The 1960 model year Toyopet was officially renamed the Toyota Crown, but the name Toyopet seemed to stick, and was still used by much of the industry.
In 1965, the Toyopet Crown was completely redesigned and reintroduced, becoming Toyota’s first big hit, the Toyota Corona. Toyota’s new passenger car designed for the American driver and roads was an immediate success. The Corona became the cornerstone for volume sales of feature-rich, high-quality Toyota vehicles in the United States. The four-door 1966 Corona was priced at $1,760 with a 90-hp engine and three-speed manual transmission.
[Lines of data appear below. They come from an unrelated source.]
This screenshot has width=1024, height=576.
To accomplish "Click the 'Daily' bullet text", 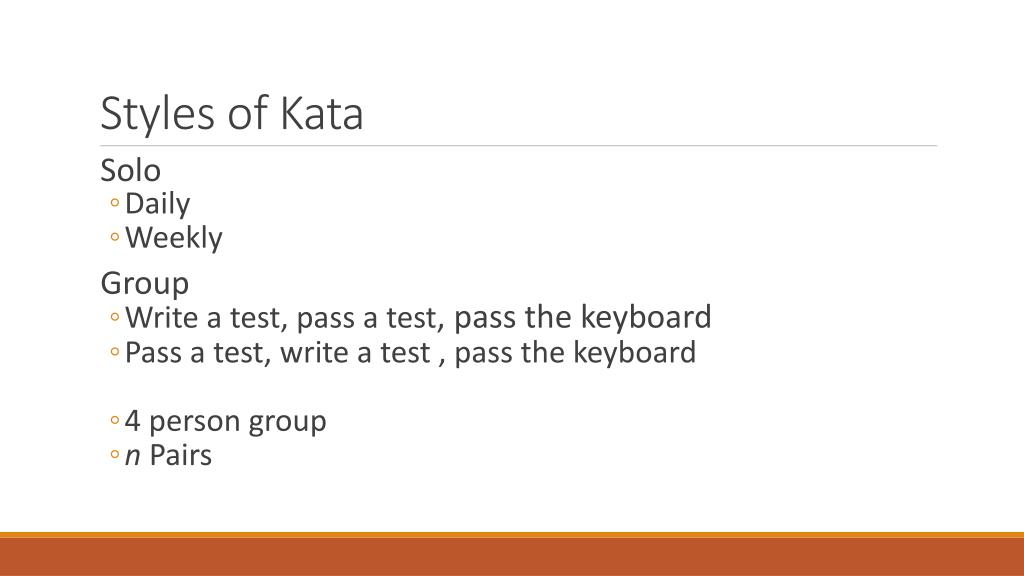I will click(x=157, y=204).
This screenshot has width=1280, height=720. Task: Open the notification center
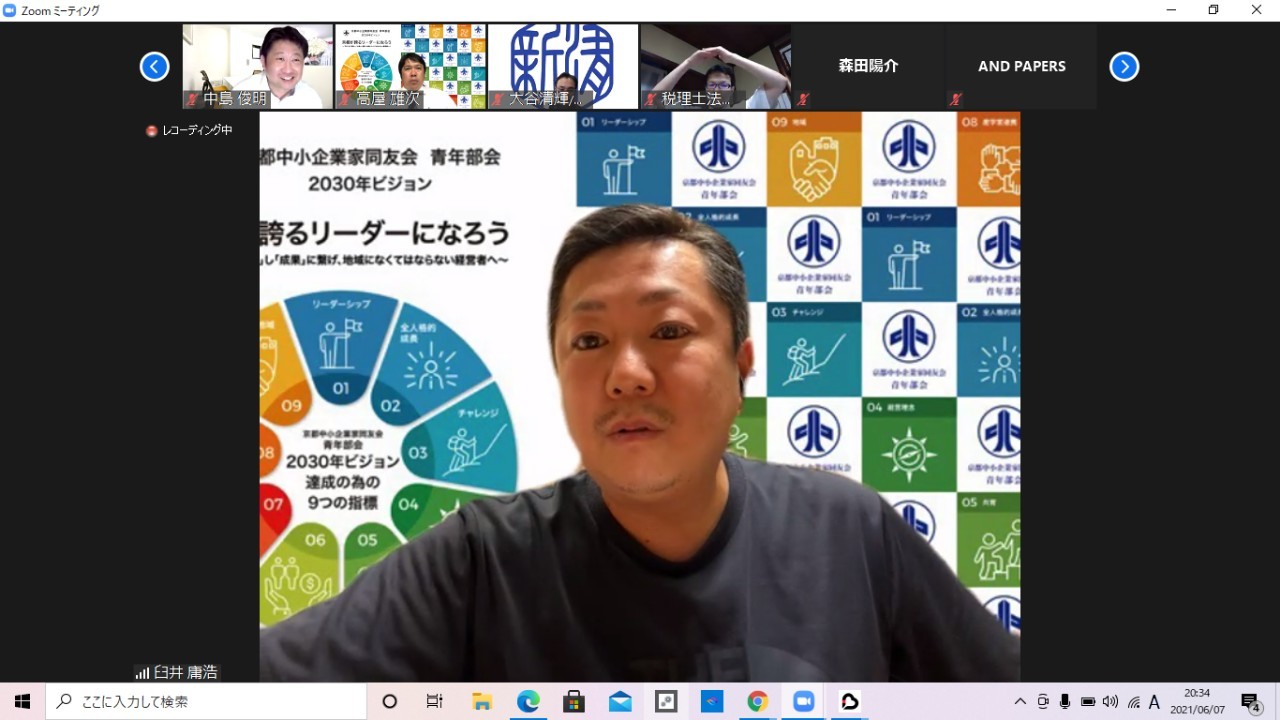(1250, 701)
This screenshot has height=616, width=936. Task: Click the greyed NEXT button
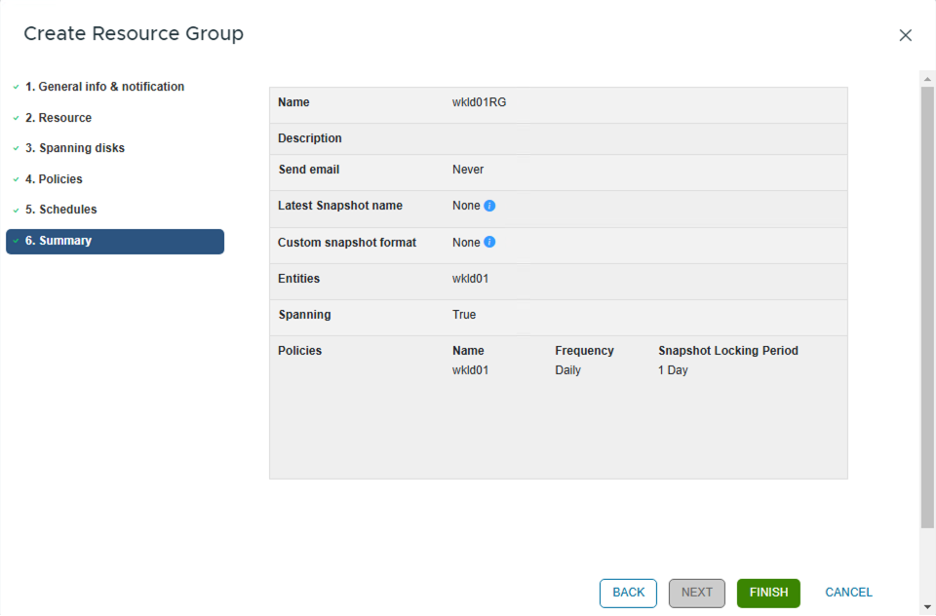(x=697, y=593)
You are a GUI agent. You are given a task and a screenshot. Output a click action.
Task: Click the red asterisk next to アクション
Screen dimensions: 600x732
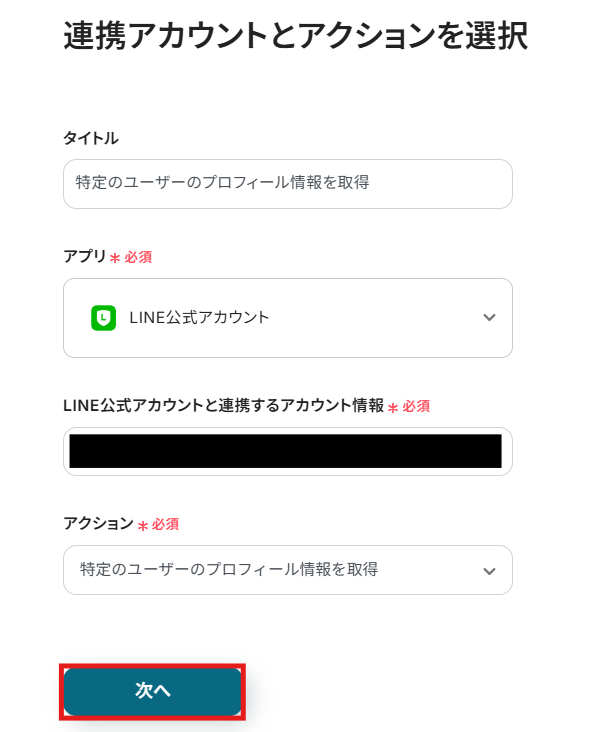[143, 525]
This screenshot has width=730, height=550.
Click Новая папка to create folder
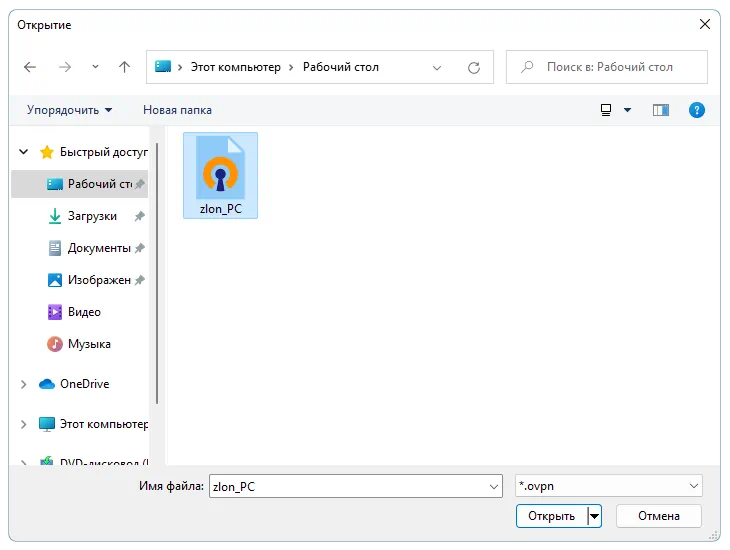pyautogui.click(x=177, y=110)
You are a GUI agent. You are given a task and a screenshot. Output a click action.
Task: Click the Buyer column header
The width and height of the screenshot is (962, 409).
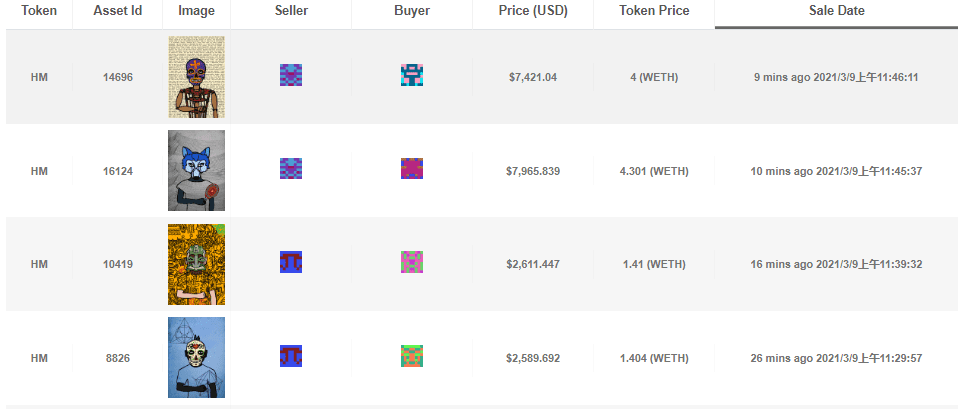pyautogui.click(x=412, y=11)
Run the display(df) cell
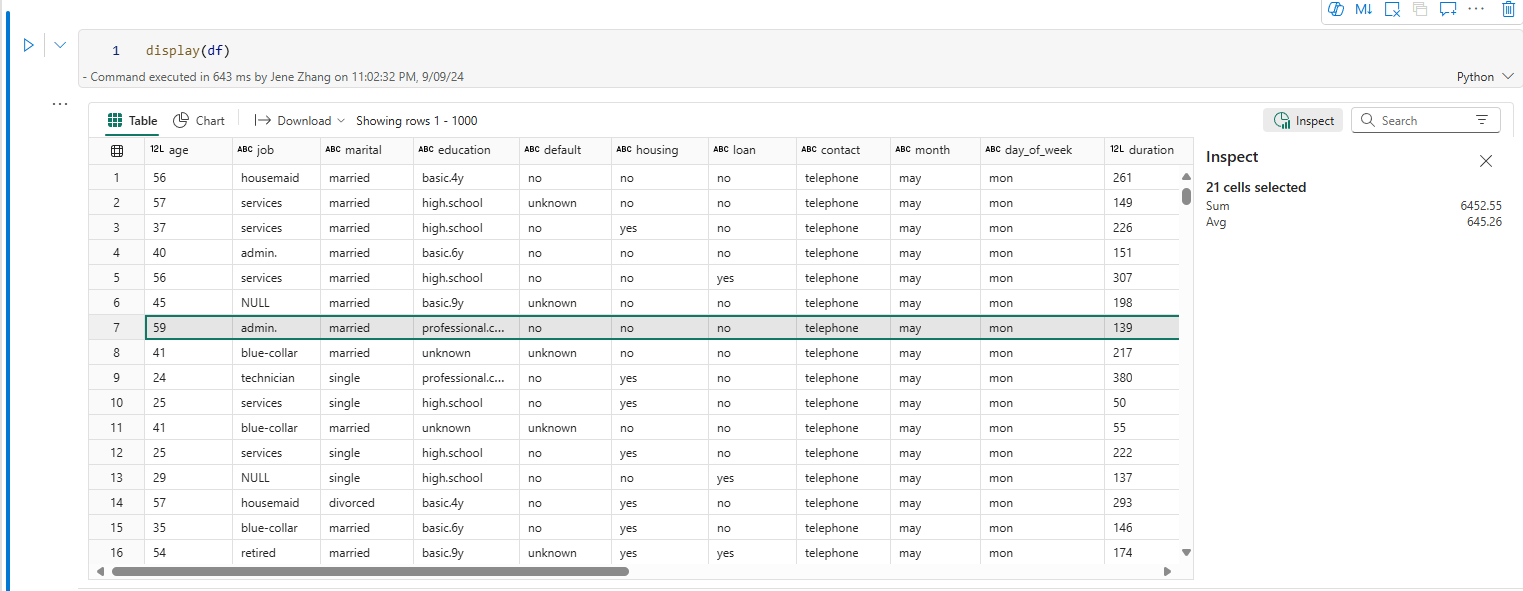Screen dimensions: 1523x591 pyautogui.click(x=28, y=45)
A few years later in 1968, Toyota introduced the Corolla two-door sedan to the U.S. market. Powered by a water-cooled, 4-cylinder, 60-hp engine, the first models sold for just over $1,800. By 1970, the Corolla became the most popular Toyota vehicle in the U.S., helping Toyota leap into second place behind Volkswagen among imports. The Corolla also became the first Toyota made in America, when U.S.-built Corollas rolled off Toyota’s Northern California NUMMI production line in 1986.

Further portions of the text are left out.